▶ The task
Copy the records below word for word, from where they begin through the line containing "click(130, 5)", with both ends included. Leave the pictures out of your copy.

▶ Records provided

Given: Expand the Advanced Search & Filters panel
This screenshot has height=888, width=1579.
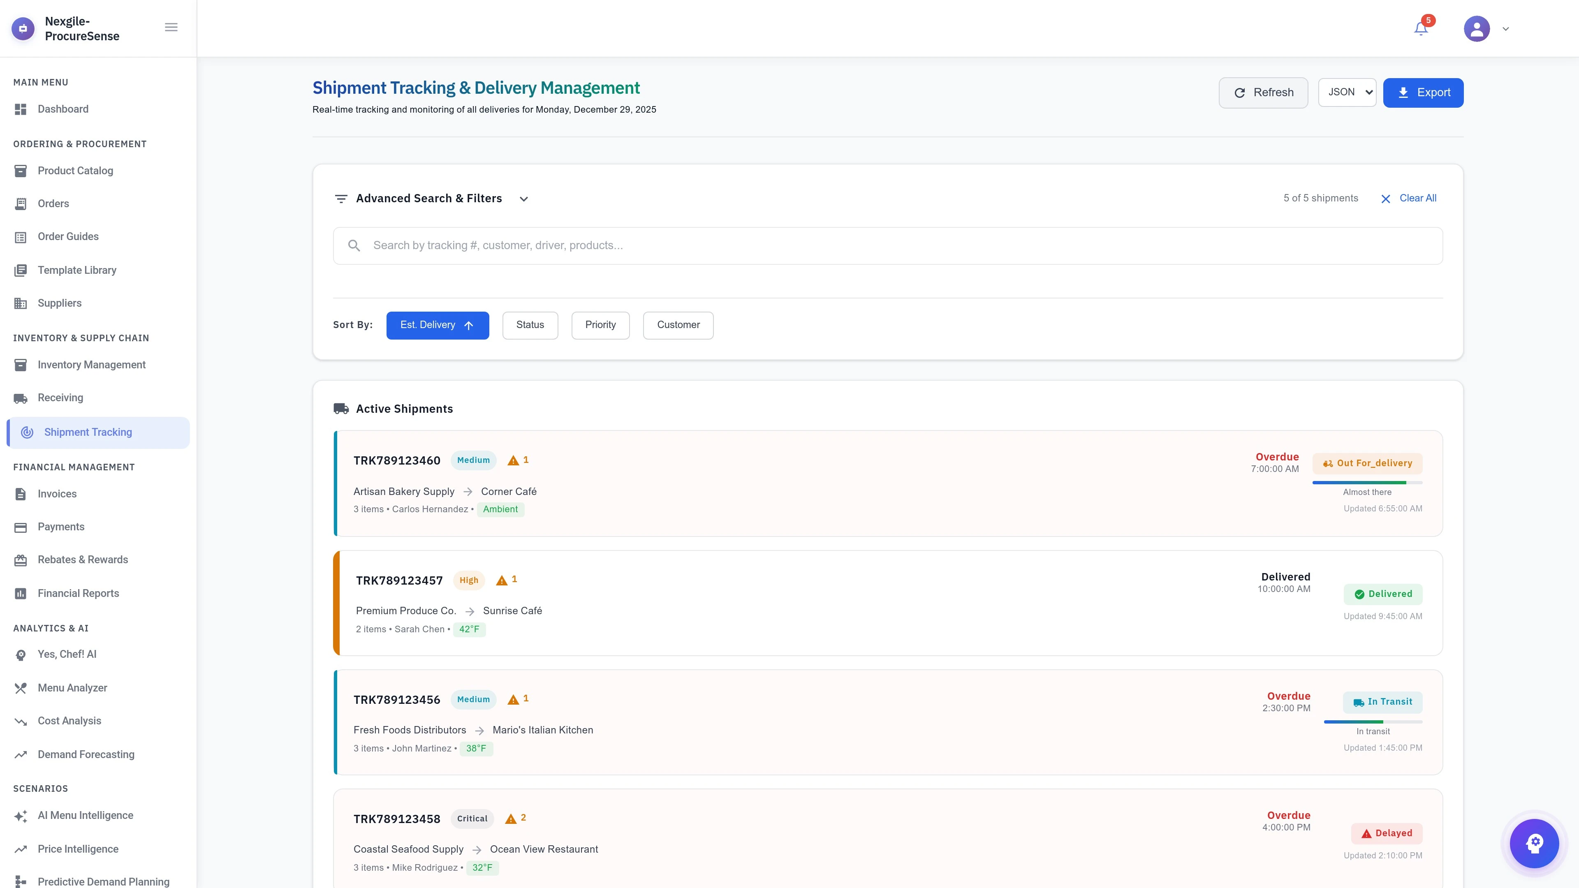Looking at the screenshot, I should coord(524,199).
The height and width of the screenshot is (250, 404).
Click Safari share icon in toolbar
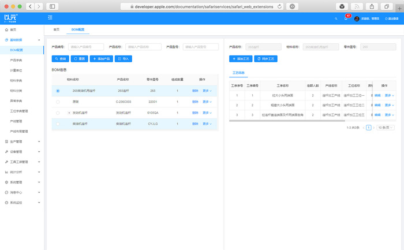click(371, 6)
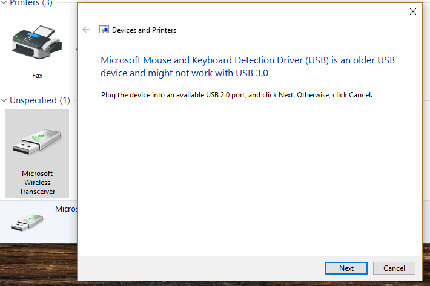Viewport: 430px width, 286px height.
Task: Select the Fax printer icon
Action: point(37,42)
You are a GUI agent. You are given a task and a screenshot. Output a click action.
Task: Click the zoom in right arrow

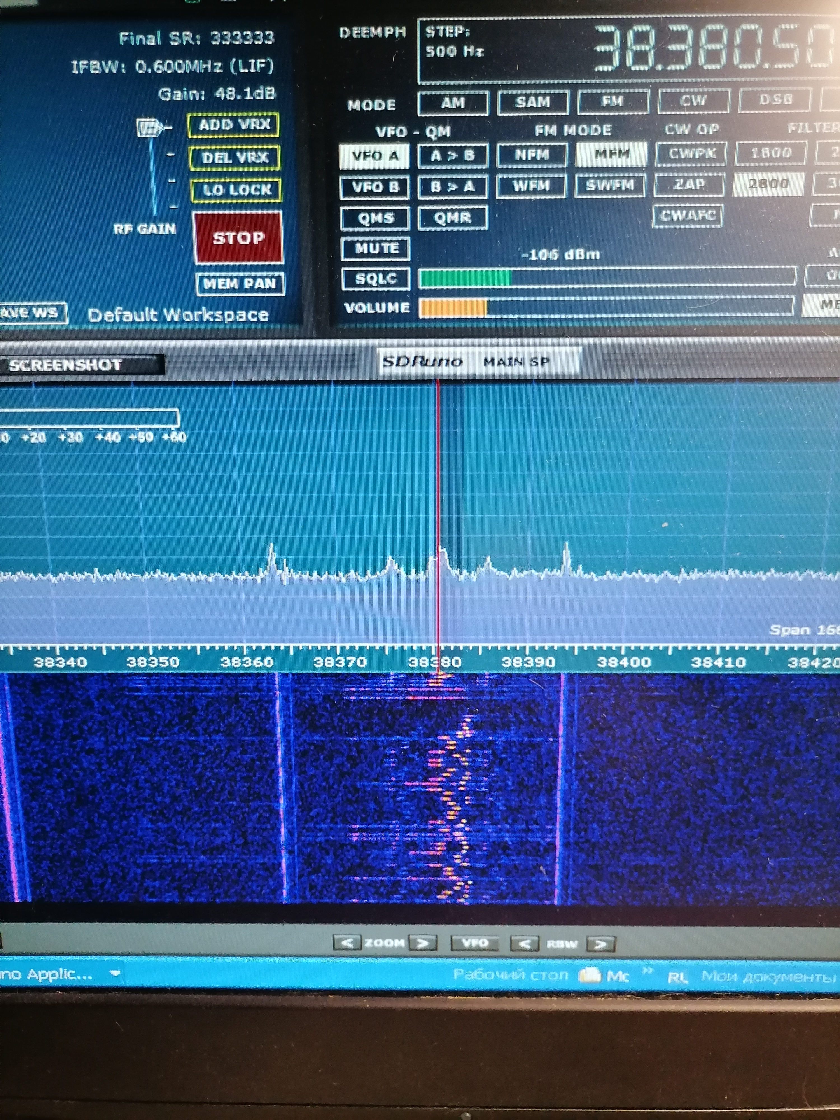pyautogui.click(x=423, y=943)
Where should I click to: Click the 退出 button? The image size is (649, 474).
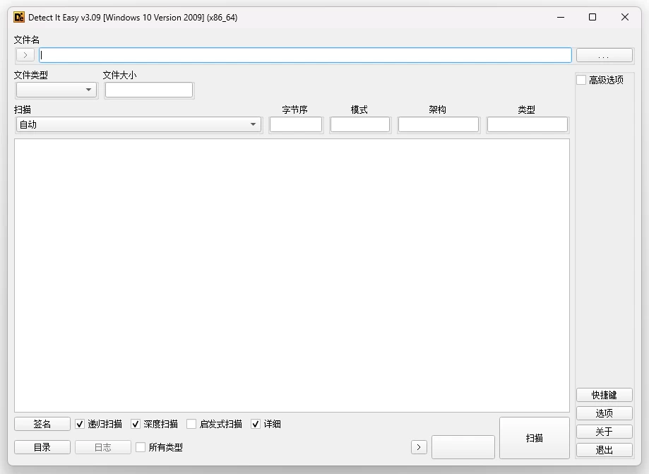point(604,450)
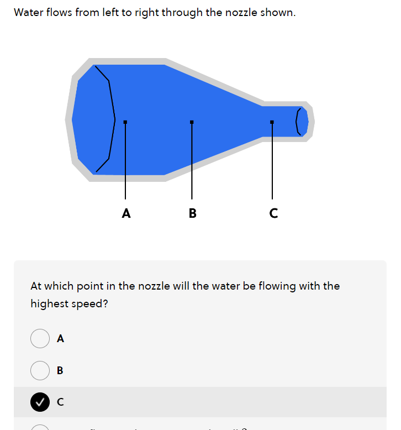Screen dimensions: 401x430
Task: Click the answer text label C in the highlighted row
Action: (60, 402)
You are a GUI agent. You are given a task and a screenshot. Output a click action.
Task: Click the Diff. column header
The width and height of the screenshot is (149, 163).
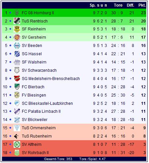click(130, 5)
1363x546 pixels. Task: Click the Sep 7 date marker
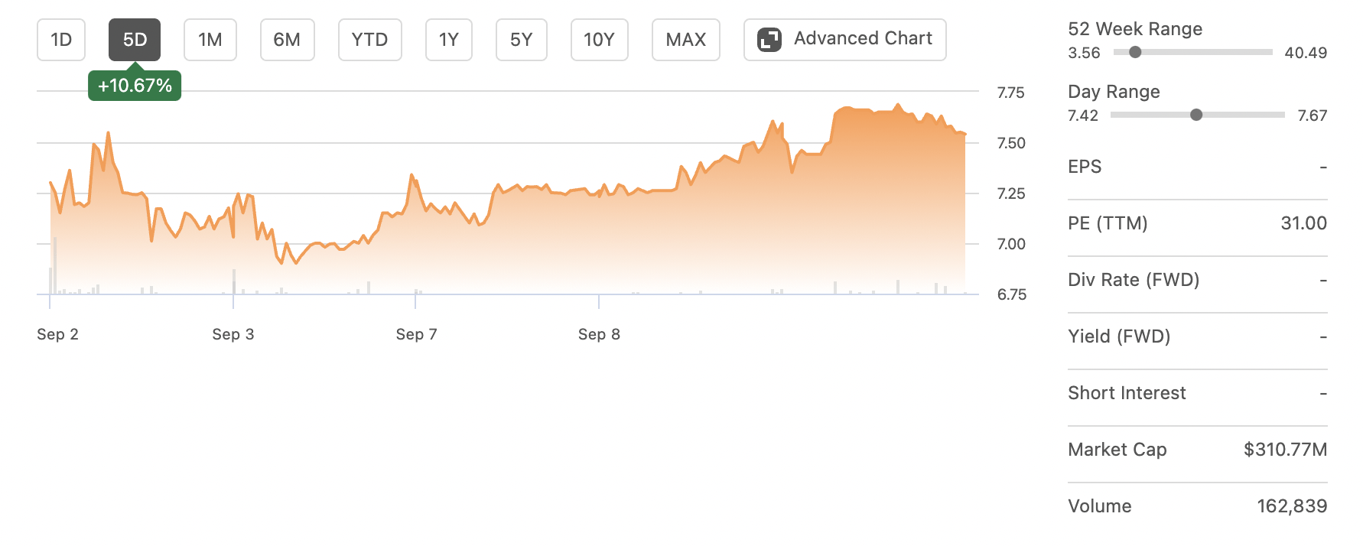(416, 334)
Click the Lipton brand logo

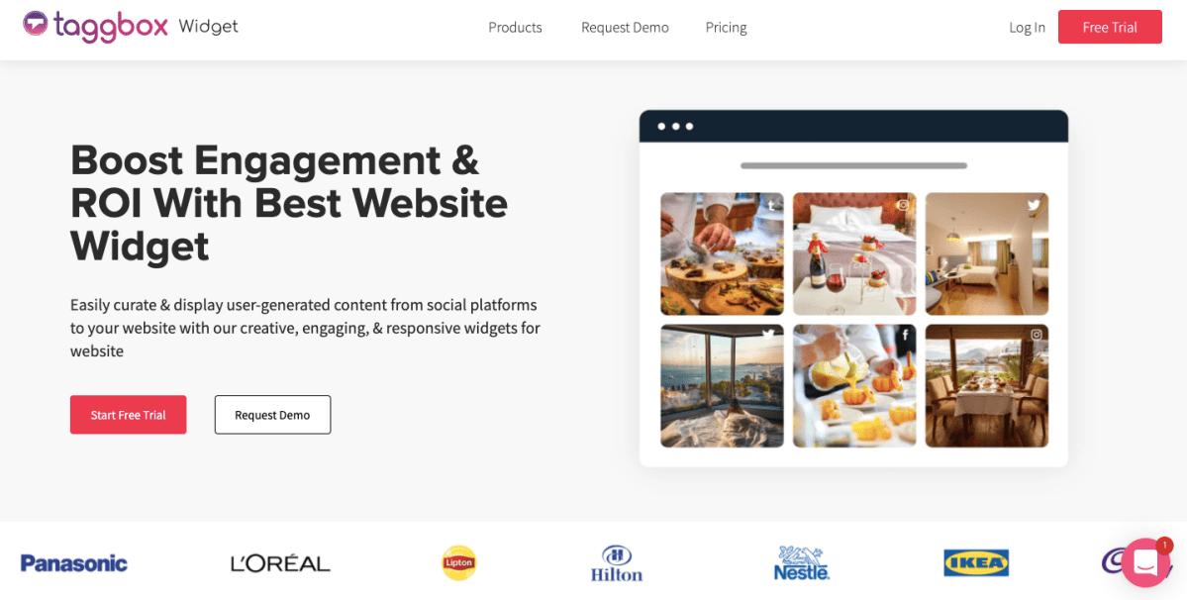coord(459,563)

▶ Completed task
Given: Expand the Advanced Search & Filters panel
This screenshot has height=888, width=1579.
Looking at the screenshot, I should coord(524,199).
The height and width of the screenshot is (250, 404).
Click Safari share icon in toolbar
click(371, 6)
Viewport: 430px width, 286px height.
Task: Select the Fax printer icon
Action: point(37,42)
You are a GUI agent. You are given a task and a screenshot. Output a click action.
Task: Click the zoom in right arrow

pyautogui.click(x=423, y=943)
Where should I click to: Click the 退出 button? The image size is (649, 474).
point(604,450)
Screen dimensions: 401x430
Task: Click the answer text label C in the highlighted row
Action: (60, 402)
You are a GUI agent. You are given a task and a screenshot. Output a click action.
Task: Click the Diff. column header
The width and height of the screenshot is (149, 163).
click(130, 5)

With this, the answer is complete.